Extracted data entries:

====

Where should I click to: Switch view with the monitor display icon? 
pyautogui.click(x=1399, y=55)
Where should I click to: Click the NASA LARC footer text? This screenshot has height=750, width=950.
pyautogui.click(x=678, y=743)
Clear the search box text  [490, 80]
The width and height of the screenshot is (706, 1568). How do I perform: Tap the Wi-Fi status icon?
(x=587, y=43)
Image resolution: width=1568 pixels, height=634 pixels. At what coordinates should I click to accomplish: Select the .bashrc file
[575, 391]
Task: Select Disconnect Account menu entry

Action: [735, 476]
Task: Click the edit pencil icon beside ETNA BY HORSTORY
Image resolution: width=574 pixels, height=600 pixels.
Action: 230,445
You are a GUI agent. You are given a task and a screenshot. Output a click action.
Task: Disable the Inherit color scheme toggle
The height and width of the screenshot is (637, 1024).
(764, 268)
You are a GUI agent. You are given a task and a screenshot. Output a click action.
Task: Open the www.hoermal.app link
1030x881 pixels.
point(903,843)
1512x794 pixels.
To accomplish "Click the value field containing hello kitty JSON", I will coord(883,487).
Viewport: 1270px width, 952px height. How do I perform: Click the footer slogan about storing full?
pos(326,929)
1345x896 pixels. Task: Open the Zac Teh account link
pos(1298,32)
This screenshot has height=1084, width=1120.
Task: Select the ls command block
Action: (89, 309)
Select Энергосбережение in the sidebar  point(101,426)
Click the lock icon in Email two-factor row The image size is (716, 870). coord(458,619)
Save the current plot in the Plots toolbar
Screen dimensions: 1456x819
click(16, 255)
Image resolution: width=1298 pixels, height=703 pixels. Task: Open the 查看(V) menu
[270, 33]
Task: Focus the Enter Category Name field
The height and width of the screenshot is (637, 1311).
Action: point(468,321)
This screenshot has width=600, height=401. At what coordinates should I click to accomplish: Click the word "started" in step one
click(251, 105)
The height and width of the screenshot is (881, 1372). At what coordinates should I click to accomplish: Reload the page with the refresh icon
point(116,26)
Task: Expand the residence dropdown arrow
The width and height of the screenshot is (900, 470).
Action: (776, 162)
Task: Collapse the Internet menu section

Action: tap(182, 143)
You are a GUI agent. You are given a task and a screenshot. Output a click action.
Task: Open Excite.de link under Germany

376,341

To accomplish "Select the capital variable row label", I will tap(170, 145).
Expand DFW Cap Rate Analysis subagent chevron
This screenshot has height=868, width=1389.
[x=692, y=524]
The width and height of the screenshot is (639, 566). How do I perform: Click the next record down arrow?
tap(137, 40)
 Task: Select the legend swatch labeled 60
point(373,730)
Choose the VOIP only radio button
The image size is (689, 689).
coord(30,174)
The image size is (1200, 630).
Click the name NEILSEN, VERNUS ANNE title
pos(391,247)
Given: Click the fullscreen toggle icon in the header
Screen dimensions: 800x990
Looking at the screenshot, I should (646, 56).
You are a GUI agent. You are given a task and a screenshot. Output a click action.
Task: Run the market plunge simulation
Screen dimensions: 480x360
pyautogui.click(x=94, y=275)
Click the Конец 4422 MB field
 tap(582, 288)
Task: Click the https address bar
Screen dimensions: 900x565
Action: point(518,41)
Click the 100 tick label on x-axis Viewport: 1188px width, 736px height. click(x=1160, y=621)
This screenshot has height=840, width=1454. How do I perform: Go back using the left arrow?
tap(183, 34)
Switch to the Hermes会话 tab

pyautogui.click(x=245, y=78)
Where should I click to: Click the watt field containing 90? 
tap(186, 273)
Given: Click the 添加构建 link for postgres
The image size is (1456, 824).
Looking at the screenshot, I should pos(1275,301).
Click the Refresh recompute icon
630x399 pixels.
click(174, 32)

====

## DIRECTIONS FOR THIS TASK
Retype the lines exactly, starting at the first line and ending at the line that contains "point(116,26)".

## COMPLETED TASK
Where should I click to: Switch view with the monitor display icon? 
pyautogui.click(x=1399, y=55)
Where should I click to: Click the NASA LARC footer text? This screenshot has height=750, width=950.
pyautogui.click(x=678, y=743)
Clear the search box text  [490, 80]
The width and height of the screenshot is (706, 1568). How do I perform: Tap the Wi-Fi status icon?
(x=587, y=43)
Image resolution: width=1568 pixels, height=634 pixels. At what coordinates should I click to accomplish: Select the .bashrc file
[575, 391]
Task: Select Disconnect Account menu entry

Action: [735, 476]
Task: Click the edit pencil icon beside ETNA BY HORSTORY
Image resolution: width=574 pixels, height=600 pixels.
Action: 230,445
You are a GUI agent. You are given a task and a screenshot. Output a click action.
Task: Disable the Inherit color scheme toggle
The height and width of the screenshot is (637, 1024).
(764, 268)
You are a GUI agent. You are given a task and a screenshot. Output a click action.
Task: Open the www.hoermal.app link
1030x881 pixels.
point(903,843)
1512x794 pixels.
To accomplish "Click the value field containing hello kitty JSON", I will coord(883,487).
Viewport: 1270px width, 952px height. How do I perform: Click the footer slogan about storing full?
pos(326,929)
1345x896 pixels. Task: Open the Zac Teh account link
pos(1298,32)
This screenshot has height=1084, width=1120.
Task: Select the ls command block
Action: (89, 309)
Select Энергосбережение in the sidebar  point(101,426)
Click the lock icon in Email two-factor row The image size is (716, 870). coord(458,619)
Save the current plot in the Plots toolbar
Screen dimensions: 1456x819
click(16, 255)
Image resolution: width=1298 pixels, height=703 pixels. Task: Open the 查看(V) menu
[270, 33]
Task: Focus the Enter Category Name field
The height and width of the screenshot is (637, 1311).
Action: point(468,321)
This screenshot has width=600, height=401. At what coordinates should I click to accomplish: Click the word "started" in step one
click(251, 105)
The height and width of the screenshot is (881, 1372). At what coordinates should I click to accomplish: Reload the page with the refresh icon
point(116,26)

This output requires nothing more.